> _The problem_
Taking the entries below, transcribe only the lines starting with the one with "1032x580 pixels." and going on through the one with "Collapse the Categories panel arrow", exactly as written, without the pictures.

Saved entries
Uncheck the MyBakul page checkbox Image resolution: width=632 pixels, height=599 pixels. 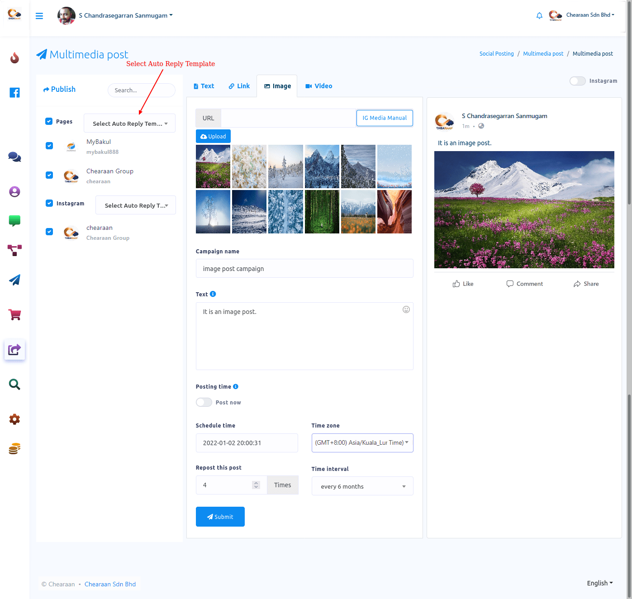(x=49, y=146)
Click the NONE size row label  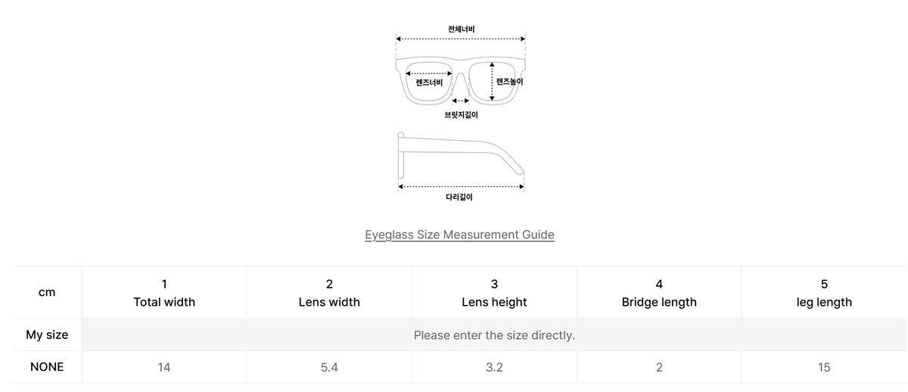tap(47, 367)
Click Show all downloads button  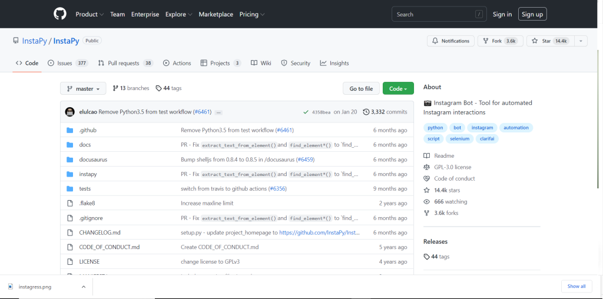point(576,286)
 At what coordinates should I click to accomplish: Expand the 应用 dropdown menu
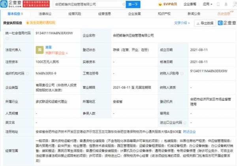[x=207, y=4]
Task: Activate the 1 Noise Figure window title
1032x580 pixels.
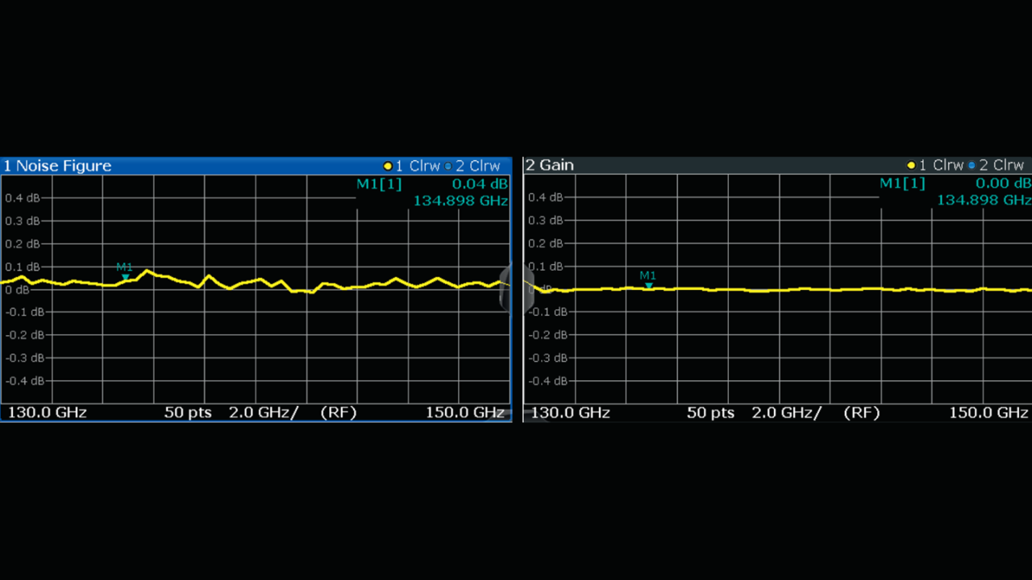Action: point(57,166)
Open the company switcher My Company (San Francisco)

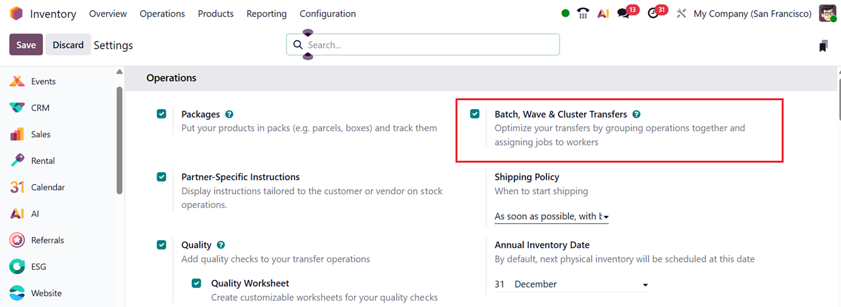tap(752, 13)
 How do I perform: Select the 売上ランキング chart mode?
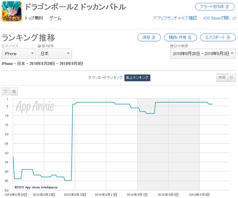pyautogui.click(x=137, y=77)
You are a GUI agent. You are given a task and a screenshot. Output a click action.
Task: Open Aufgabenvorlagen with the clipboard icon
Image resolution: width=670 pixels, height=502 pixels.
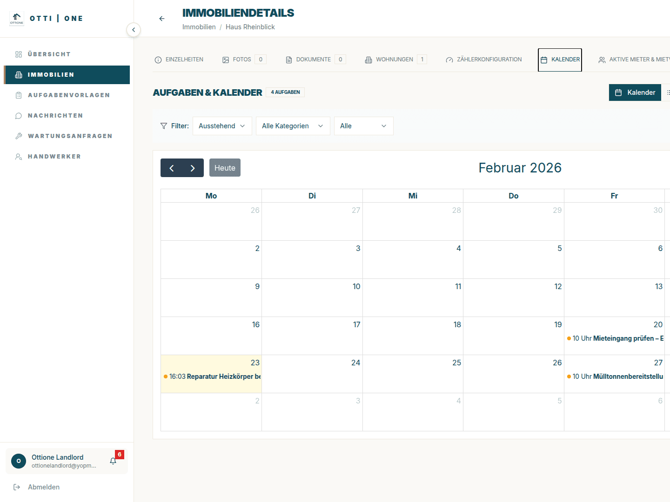(x=19, y=95)
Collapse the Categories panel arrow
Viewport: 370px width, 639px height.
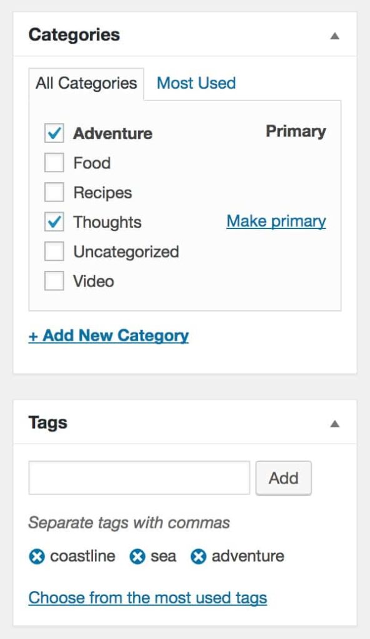coord(334,36)
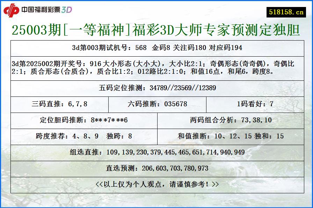Click the 直选预测 prediction row
This screenshot has height=208, width=313.
pyautogui.click(x=157, y=168)
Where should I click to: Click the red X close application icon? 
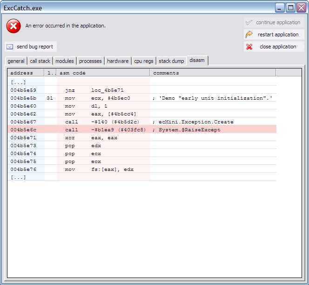[x=249, y=47]
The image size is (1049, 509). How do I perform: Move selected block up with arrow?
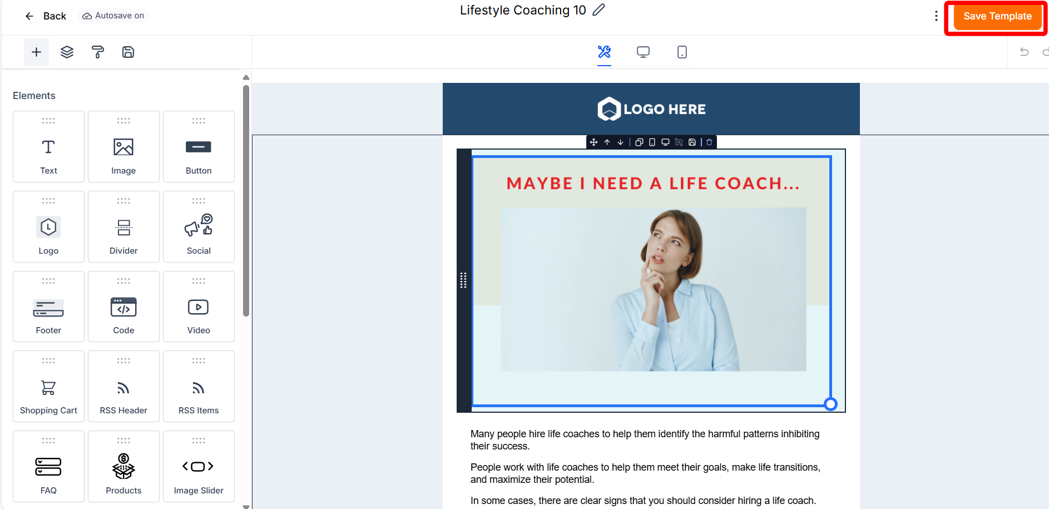(x=607, y=142)
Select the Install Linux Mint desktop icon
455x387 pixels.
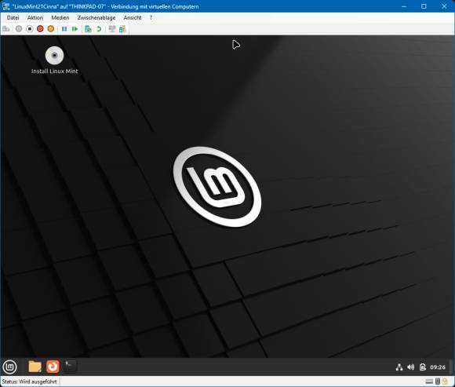pyautogui.click(x=55, y=60)
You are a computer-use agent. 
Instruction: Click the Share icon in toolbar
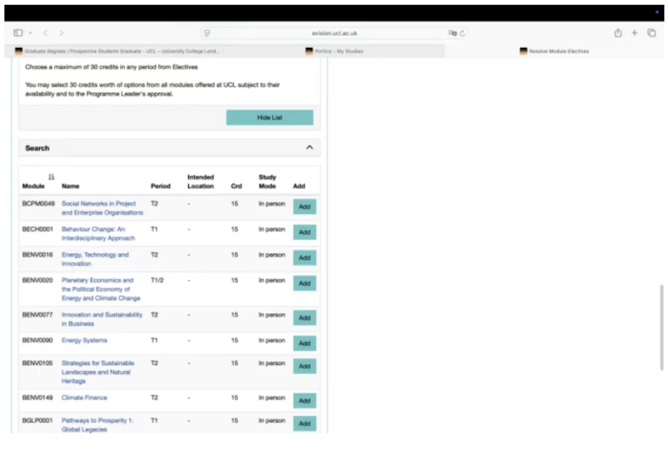pos(618,33)
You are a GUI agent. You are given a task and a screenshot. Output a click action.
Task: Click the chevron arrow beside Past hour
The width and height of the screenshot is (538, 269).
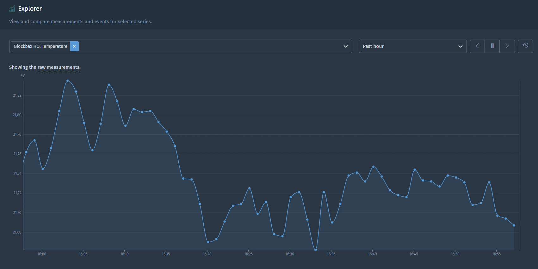pos(460,46)
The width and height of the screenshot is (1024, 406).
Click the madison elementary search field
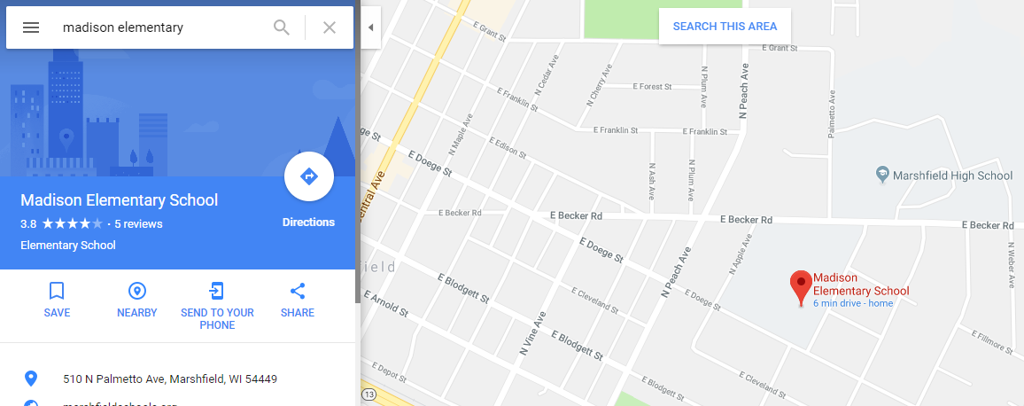[163, 27]
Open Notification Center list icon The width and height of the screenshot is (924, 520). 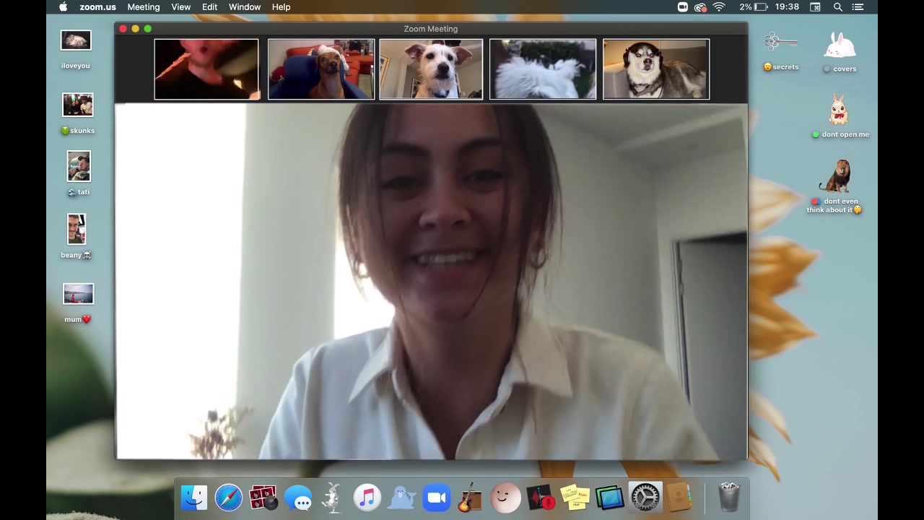click(x=858, y=7)
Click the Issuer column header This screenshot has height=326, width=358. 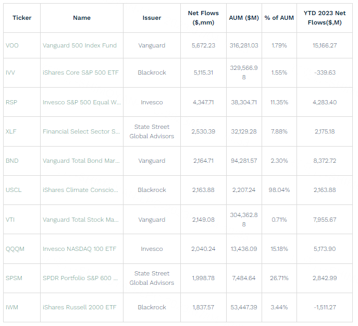click(152, 18)
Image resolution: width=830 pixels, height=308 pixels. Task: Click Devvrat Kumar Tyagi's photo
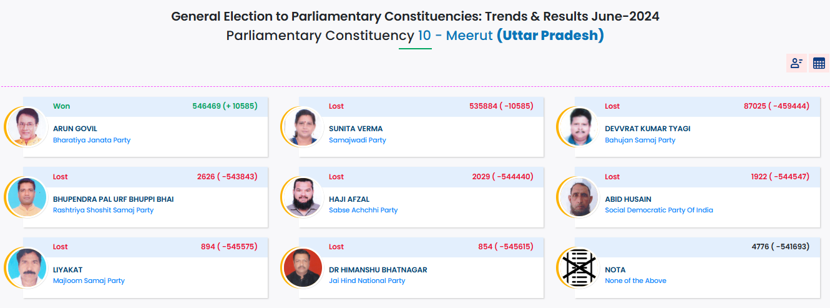coord(579,127)
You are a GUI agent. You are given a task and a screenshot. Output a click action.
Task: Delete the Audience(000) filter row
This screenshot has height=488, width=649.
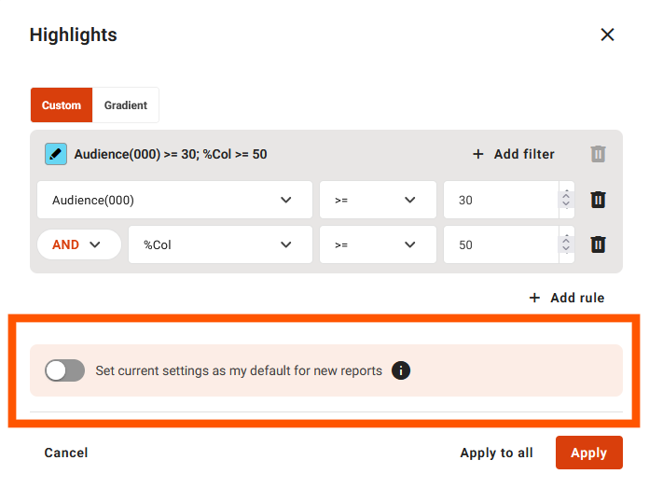pos(599,200)
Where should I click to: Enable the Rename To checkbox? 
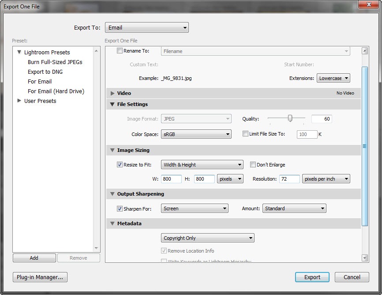click(x=120, y=51)
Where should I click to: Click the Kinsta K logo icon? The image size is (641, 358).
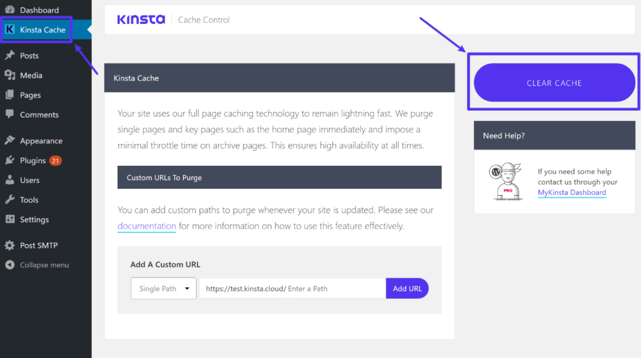pos(10,29)
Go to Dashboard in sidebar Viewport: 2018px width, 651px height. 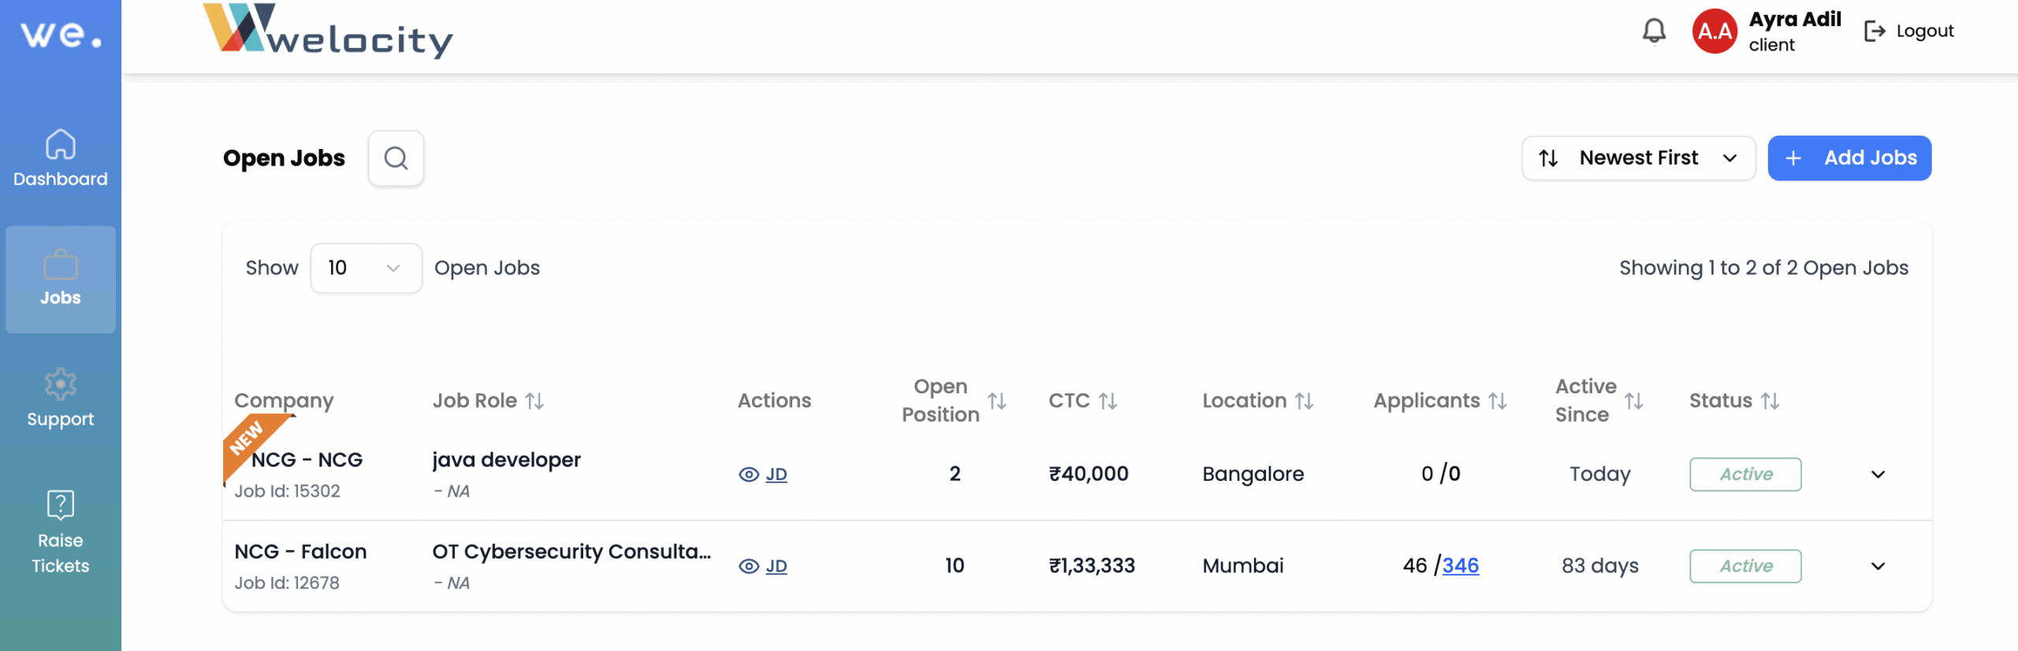coord(61,158)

> _Exercise output_
1032x580 pixels.
Action: point(57,166)
Open the company switcher My Company (San Francisco)

tap(752, 13)
 How do I perform: Select the 売上ランキング chart mode?
pyautogui.click(x=137, y=77)
You are a GUI agent. You are given a task and a screenshot. Output a click action.
Task: Open Aufgabenvorlagen with the clipboard icon
Image resolution: width=670 pixels, height=502 pixels.
(x=19, y=95)
Collapse the Categories panel arrow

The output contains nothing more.